La sala donde se presentaron los datos fue la misma que en 2022 había aplaudido los primeros resultados: una conferencia internacional de oncología donde los investigadores suelen moverse entre la cautela científica y la emoción contenida. Cuando se mostraron los números del seguimiento a cinco años de la vacuna personalizada ARNm contra el melanoma, el ambiente fue diferente. No había euforia prematura. Había algo más serio: la sensación de que los datos eran lo suficientemente sólidos como para cambiar los protocolos de tratamiento.
La vacuna, desarrollada por Moderna y Merck bajo el nombre técnico de intismeran autogene (o mRNA-4157), funciona de una forma radicalmente distinta a las vacunas convencionales. No protege contra un patógeno externo. Entrena al sistema inmunitario del paciente para reconocer y atacar las células tumorales específicas de su propio cáncer. Para fabricarla, los investigadores toman una biopsia del tumor, analizan las mutaciones genéticas características de esas células cancerosas —llamadas neoepítopos— y diseñan un ARNm personalizado que enseña al sistema inmune a identificar esas mutaciones como objetivos a eliminar.

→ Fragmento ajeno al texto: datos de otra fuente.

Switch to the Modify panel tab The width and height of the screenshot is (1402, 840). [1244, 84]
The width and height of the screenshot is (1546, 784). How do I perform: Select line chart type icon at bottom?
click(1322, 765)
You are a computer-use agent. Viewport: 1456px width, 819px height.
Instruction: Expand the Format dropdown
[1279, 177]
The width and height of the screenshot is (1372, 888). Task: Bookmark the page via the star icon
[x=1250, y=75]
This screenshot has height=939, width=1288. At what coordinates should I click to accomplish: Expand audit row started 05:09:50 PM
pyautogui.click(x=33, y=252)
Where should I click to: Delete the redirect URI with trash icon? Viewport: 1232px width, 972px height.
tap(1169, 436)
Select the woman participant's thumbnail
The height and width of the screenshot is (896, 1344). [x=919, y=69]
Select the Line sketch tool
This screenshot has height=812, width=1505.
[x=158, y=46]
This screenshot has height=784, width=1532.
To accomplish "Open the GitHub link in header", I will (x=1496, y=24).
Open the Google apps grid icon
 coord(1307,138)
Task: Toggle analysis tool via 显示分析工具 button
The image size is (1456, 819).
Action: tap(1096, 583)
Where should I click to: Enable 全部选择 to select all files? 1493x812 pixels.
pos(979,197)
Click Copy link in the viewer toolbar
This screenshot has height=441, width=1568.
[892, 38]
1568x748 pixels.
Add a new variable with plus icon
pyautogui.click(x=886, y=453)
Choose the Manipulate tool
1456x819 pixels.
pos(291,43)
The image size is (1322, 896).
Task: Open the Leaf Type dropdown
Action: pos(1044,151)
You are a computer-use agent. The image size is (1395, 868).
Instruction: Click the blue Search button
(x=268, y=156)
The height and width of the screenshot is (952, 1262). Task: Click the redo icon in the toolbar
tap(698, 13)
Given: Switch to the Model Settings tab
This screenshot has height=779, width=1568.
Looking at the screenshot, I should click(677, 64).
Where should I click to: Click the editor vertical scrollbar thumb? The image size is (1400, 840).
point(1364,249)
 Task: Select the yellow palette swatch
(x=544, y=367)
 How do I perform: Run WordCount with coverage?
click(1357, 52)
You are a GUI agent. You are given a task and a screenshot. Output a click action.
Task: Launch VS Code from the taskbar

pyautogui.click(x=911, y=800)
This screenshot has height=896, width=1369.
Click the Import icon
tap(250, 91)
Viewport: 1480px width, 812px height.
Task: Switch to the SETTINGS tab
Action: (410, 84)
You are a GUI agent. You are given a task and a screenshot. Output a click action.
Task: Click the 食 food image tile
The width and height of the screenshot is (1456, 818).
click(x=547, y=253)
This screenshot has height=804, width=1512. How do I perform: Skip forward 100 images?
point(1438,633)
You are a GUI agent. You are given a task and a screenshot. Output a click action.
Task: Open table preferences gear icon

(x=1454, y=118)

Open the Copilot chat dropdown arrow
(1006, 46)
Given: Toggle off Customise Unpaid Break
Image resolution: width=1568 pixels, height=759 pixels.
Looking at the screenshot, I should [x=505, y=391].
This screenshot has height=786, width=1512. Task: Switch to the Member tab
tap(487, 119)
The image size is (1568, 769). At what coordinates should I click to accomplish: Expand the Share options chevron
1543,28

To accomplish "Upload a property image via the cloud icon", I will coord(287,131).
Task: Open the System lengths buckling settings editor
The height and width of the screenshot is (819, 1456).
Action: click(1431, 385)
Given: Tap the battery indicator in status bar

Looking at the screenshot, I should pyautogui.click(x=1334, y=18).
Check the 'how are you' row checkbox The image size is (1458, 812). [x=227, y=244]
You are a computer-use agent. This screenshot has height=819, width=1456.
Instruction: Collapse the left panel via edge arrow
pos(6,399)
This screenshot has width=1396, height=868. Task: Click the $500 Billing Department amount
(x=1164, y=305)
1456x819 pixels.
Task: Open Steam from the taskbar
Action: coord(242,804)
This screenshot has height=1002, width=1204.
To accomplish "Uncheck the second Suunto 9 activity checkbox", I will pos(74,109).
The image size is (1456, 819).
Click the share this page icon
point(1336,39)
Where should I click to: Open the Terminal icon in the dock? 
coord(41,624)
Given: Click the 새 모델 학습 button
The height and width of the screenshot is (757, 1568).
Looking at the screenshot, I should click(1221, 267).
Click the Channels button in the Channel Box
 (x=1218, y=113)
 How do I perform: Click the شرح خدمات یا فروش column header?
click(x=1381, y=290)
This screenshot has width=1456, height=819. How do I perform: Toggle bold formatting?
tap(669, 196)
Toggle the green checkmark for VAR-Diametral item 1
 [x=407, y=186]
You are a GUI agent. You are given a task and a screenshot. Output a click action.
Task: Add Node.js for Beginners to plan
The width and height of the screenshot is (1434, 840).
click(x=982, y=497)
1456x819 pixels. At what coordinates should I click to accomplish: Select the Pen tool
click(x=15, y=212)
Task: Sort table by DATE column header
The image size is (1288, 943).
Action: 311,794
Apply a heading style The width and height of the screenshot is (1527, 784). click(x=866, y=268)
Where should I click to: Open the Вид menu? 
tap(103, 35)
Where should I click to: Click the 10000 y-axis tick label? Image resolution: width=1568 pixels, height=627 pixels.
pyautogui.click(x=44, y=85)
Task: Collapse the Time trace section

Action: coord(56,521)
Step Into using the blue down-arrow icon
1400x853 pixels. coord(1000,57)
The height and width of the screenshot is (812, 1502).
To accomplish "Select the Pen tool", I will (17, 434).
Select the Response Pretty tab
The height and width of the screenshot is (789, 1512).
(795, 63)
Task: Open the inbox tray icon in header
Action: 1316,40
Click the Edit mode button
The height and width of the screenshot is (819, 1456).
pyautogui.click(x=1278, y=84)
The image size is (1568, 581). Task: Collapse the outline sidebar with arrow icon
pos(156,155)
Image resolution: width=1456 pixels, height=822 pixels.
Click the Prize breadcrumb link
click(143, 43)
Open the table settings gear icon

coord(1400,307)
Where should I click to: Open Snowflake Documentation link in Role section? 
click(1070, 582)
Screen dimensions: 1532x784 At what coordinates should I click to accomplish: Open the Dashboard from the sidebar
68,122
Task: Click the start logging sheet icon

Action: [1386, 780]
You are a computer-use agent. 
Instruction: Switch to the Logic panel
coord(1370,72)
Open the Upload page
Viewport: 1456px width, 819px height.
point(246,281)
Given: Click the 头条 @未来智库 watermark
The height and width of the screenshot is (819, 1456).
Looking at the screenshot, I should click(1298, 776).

Los datos a cinco años: qué significan realmente
En el ensayo de fase 2, la combinación de la vacuna personalizada con Keytruda (pembrolizumab, el fármaco de inmunoterapia de Merck) redujo el riesgo de recaída o muerte en pacientes con melanoma de alto riesgo operado en un 49% a los cinco años, en comparación con el tratamiento solo con Keytruda. Ese resultado es consistente con los datos de seguimiento a tres años publicados en 2023, lo cual es enormemente relevante: significa que el beneficio no desaparece con el tiempo.
Resultados a 5 años — mRNA-4157 + Keytruda vs. solo Keytruda
- Reducción del riesgo de recaída o muerte: 49%
- Tipo de melanoma: alto riesgo, resecado quirúrgicamente
- Consistencia con datos a 3 años: confirmada (efecto duradero)
- Fase actual: ensayo de fase 3 en curso (confirmación en mayor número de pacientes)
- Próximos tumores en evaluación: riñón, vejiga, pulmón, páncreas, colorrectal
- Proyección de nuevos casos de melanoma en EE.UU. en 2026: ~112.000
En oncología, cinco años de seguimiento son el umbral que los clínicos consideran relevante para hablar de beneficios duraderos. Los tratamientos que funcionan bien a los seis meses pero cuyo efecto se desvanece después no cambian el pronóstico a largo plazo. La vacuna ARNm personalizada demuestra que su efecto se mantiene —y eso la convierte en una candidata seria para modificar los protocolos estándar de tratamiento del melanoma de alto riesgo una vez que los datos de fase 3 estén disponibles.
El freno inesperado: la desconfianza post-COVID
El desarrollo de estas vacunas terapéuticas enfrenta un obstáculo que los investigadores no esperaban hace unos años: la desconfianza hacia la tecnología ARNm generada por la politización de las vacunas COVID-19. Ryan Sullivan, director del Centro de Melanoma del Instituto Oncológico Brigham del Hospital General de Massachusetts, reconoció abiertamente en declaraciones a CNN que esta desconfianza ha dificultado en ocasiones la captación de participantes para los ensayos clínicos.
La situación es paradójica: la misma tecnología que fue objeto de teorías conspirativas durante la pandemia está produciendo los avances más prometedores en oncología en décadas. En Estados Unidos, la posición del gobierno federal añade otra capa de complejidad: el Departamento de Salud canceló financiación para investigación sobre ARNm a través de BARDA, y la FDA canceló inicialmente su revisión de la vacuna antigripal de ARNm de Moderna, aunque posteriormente se avino a reconsiderarla. El clima político americano respecto al ARNm es adverso en el momento en que la tecnología más necesita avanzar.
Hacia un horizonte más amplio
Más allá del melanoma, BioNTech lleva a cabo ensayos con su vacuna BNT116 para el cáncer de pulmón, y hay programas activos para tumores de páncreas, colorrectal y próstata. El modelo de fabricación personalizada —una vacuna distinta para cada paciente, basada en el perfil mutacional específico de su tumor— es el más prometedor conceptualmente pero también el más complejo logística y económicamente. Si se consigue demostrar eficacia en múltiples tipos de tumor, el siguiente desafío será encontrar la forma de producir estas vacunas a un coste que permita su uso generalizado en sistemas de salud públicos y privados.
Perspectiva clínica: Las vacunas de ARNm para el cáncer son terapéuticas, no preventivas. No evitan que aparezca el cáncer: ayudan al sistema inmune a combatirlo una vez diagnosticado. El objetivo es convertirlas en parte del arsenal estándar de tratamiento oncológico, junto a la cirugía, la quimioterapia y la inmunoterapia.